So, about 7 years ago, the wife (Hank) and I decided to make a baby. I spent a long while deciding if this was something that I wanted, but in the end I determined that there's no real way to know if you want a kid without actually having one. It's like trying a new food for the first time, or impaling yourself on a bed of nails. How will you know if you like it if you don't try it? So, we decided to start trying to have a baby.
Hank was pregnant within seconds.
Hmm, that makes me sound like a bad lover. Let's say minutes.
Hank was pregnant within minutes.
And so the nine month countdown began. One of the many things I learned in those nine months is that I'm kind of freaked out by pregnancy. It seems dangerous, and scary, and just plain weird.
I mean, if I want to make a sandwich, it's pretty straightforward. I get the bread, the innards, and assemble it. Ok, to be perfectly honest, I'm way too lazy to make sandwiches. I'm much more likely to just eat some deli meats straight from the fridge, or maybe a spoonful of peanut butter. Regardless, the sandwich making process seems reasonable.
Ditto for making a blog. I sit down at the computer. I make with the typey-typey and the clicky-clicky, and voila! Easy!
But babies? I'm down with the conception part. Tab A in Slot B. That seems like how something should be constructed. But the rest is totally nuts.

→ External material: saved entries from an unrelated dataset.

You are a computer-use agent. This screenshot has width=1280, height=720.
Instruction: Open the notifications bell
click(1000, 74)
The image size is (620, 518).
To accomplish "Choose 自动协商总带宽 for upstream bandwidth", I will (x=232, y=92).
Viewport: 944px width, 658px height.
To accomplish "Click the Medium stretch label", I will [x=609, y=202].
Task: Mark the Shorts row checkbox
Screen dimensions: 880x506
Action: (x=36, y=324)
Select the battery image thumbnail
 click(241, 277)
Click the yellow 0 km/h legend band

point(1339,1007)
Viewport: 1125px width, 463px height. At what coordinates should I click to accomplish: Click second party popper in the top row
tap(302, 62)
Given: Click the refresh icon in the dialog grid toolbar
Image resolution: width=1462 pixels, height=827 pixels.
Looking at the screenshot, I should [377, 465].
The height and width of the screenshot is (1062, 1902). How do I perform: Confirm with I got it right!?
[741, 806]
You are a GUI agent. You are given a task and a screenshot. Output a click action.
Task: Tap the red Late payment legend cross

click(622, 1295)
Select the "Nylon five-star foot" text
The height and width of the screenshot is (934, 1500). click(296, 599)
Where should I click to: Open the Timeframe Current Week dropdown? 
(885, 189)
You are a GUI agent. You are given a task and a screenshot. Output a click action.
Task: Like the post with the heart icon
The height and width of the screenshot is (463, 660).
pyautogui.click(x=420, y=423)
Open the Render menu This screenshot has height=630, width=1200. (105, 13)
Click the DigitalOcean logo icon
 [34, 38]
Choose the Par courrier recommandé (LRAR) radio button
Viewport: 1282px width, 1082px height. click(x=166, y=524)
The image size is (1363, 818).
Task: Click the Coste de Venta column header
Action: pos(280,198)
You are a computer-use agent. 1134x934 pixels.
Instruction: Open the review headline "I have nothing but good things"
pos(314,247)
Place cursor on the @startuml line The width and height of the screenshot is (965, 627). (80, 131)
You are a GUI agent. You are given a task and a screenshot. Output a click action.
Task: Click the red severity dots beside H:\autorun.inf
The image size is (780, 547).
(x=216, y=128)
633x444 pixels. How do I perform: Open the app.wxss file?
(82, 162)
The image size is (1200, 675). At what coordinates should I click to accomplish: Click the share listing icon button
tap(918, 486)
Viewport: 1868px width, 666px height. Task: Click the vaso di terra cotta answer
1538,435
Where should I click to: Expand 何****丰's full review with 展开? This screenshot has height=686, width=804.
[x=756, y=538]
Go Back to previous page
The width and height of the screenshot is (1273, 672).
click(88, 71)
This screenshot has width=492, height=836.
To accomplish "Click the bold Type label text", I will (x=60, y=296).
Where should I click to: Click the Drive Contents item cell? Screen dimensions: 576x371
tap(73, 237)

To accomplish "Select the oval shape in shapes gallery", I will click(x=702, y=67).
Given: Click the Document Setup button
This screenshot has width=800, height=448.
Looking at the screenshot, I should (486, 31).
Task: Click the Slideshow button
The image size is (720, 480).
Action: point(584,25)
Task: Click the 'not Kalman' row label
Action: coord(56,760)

First, the baby grows inside Hank for NINE MONTHS. Ewww! When stuff grows on/in me, I start spraying Tinactin. It's weird that babies have to grow inside of other people and it's annoying that it takes nine months. I made this blog in 5 minutes. A sandwich takes about the same (or so I've heard).
Then, get this, once the baby gets to be about, say, baby-sized, it has to come out. At this point, it's WAY bigger than the orifice that lets it out. It's as though someone built an airplane inside of a hangar, and then when they were done, looked around and noticed that there were no airplane-sized doors. Whoopsie! This, right here, is a great argument against Intelligent Design.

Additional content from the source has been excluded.